Government Relations Update
NSF, robots and autism
As Congress deliberates on two important pieces of legislation authorizing and appropriating funds to the National Science Foundation (NSF) within the next few weeks, there are renewed threats to allocations for social and behavioral science research at NSF. To showcase the superb psychological science supported by NSF and the role of psychology in multidisciplinary approaches to solving important societal and health problems, the American Psychological Association teamed up with Vanderbilt University to bring in scientists and a very special robot for a Capitol Hill event on May 7, 2014.

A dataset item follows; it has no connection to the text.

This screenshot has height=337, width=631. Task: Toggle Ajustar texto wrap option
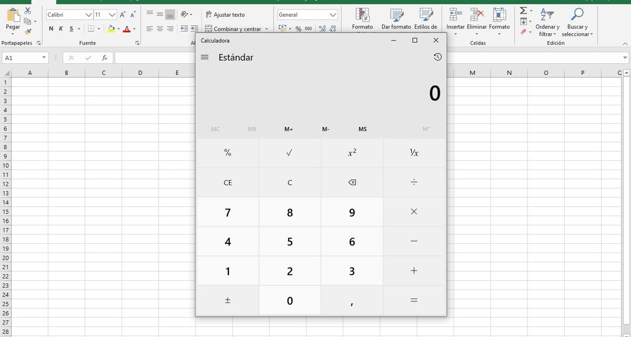(225, 15)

Vanderbilt University faculty Zachary Warren (a psychologist) and Nilanjan Sarkar (a robotics engineer) are collaborators on an NSF grant that has led to the development of “Russell the Robot,” a humanoid robot designed to engage with and deliver interventions to children with autism spectrum disorder (ASD). Warren, Sarkar and Russell were featured at the twentieth annual Coalition for National Science Funding (CNSF) exhibit and reception, where they were big hits with members of Congress and their staffs. In addition to the hundreds of legislative and executive branch staff in attendance, eight members of Congress stopped by to interact with Russell and talk with the Vanderbilt scientists: Reps. Joyce Beatty, D-Ohio, Chaka Fattah, D-Pa., Rush Holt, D-N.J., Daniel Lipinski, D-Ill., Jerry McNerney, D-Calif., James Moran, D-Va., Mark Takano, D-Calif., and Paul Tonko, D-N.Y.
Warren and Sarkar walked the representatives through a demonstration with Russell in which they were asked to follow oral directions and mimic movements, behaviors that children diagnosed with ASD find particularly challenging in human social interactions.

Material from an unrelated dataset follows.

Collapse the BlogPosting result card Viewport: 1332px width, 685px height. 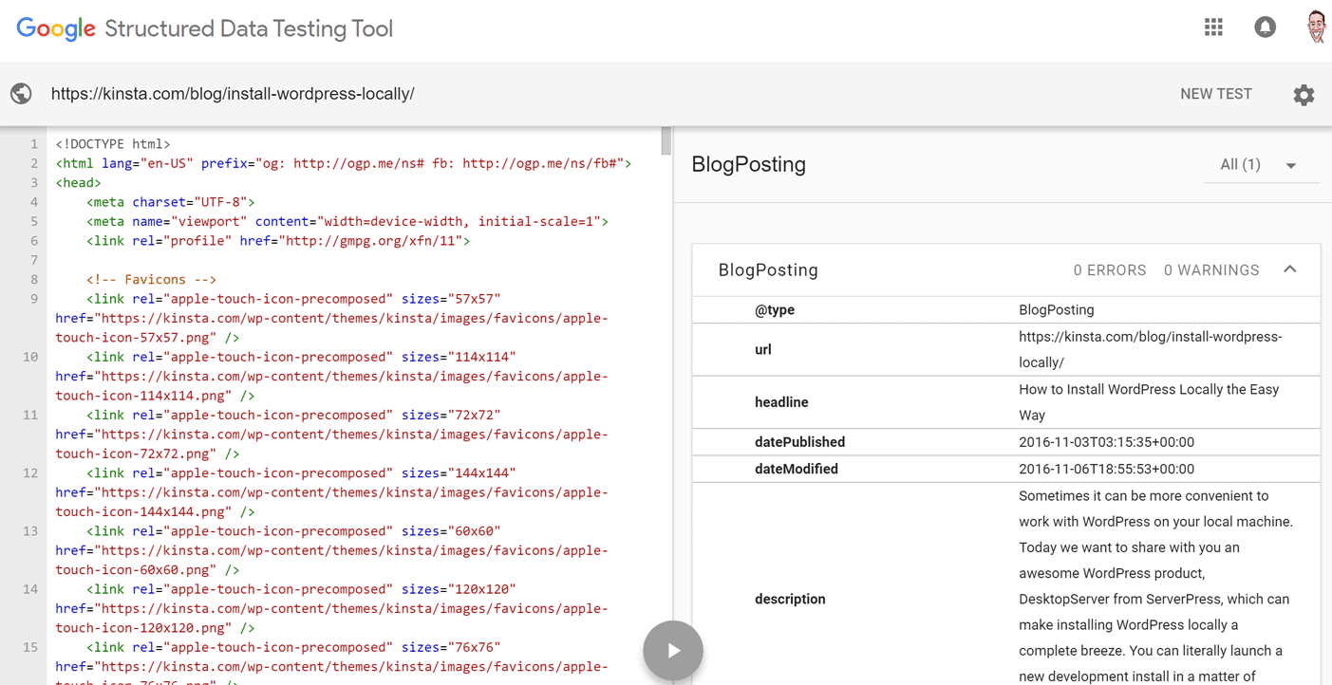click(x=1290, y=269)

Left to Right: Waving to Russel, Rep. Chaka Fattah, D-Pa., — ranking member on the House Appropriations Subcommittee, with jurisdiction over NSF — has been a champion of the federal BRAIN research initiative; "Russell," Vanderbilt University researchers' humanoid robot designed to engage children with Autism Spectrum Disorder; Russell puts Rep. Joyce Beatty, D-Ohio, through her paces at the Capitol Hill event highlighting NSF-funded research.

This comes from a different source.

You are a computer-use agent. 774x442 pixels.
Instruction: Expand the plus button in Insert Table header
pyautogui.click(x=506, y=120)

Left to Right: Vanderbilt University graduate student Jenny Zheng, psychologist Zachary Warren and robotics engineer Nilanjan Sarkar with Russell; Rep. Paul Tonko, D-N.Y., gets a close-up look at Russell's social engagement intervention.
Early data from the NSF-funded research suggest that engaging with Russell, programmed with sophisticated capabilities to continuously track and automatically adapt to children’s behaviors in real time, both captures children’s attention and improves skills for which early intervention is critical.
Earlier in the day, Warren and Sarkar met with Senate and House staff from their Tennessee delegation as well as with staff of members who are active in the Congressional Autism Caucus. They highlighted both the importance of investing in fundamental psychological and engineering research at NSF and the process by which results of that research are translated into applications for clinical interventions. Warren and Sarkar also urged members in the House to watch the upcoming NSF-related legislation carefully and vote against amendments or even the entire bills if they include substantial cuts to social and behavioral science support.
The American Psychological Association (APA) opposes H.R. 4186, known as the FIRST Act of 2014, because of the dramatic cuts it proposes to the NSF Social, Behavioral & Economic Sciences (SBE) Directorate. The fiscal year 2015 appropriations bill funding NSF (H.R. 4660) passed successfully out of full committee in early May and is scheduled for floor debate and vote in the House shortly. APA will monitor the progress of this bill, given its history of attracting amendments seeking to defund individual behavioral science grants and the SBE Directorate.
CNSF is an alliance of over 125 organizations united by a concern for the scientific enterprise and a commitment to the nation’s investment in NSF. The coalition, in which APA has been active since its inception in 1988, sponsors the annual event to highlight results of NSF-funded research. This year, more than 35 scientific associations and universities brought scientists to Washington to meet with congressional offices and display their work at the evening exhibit.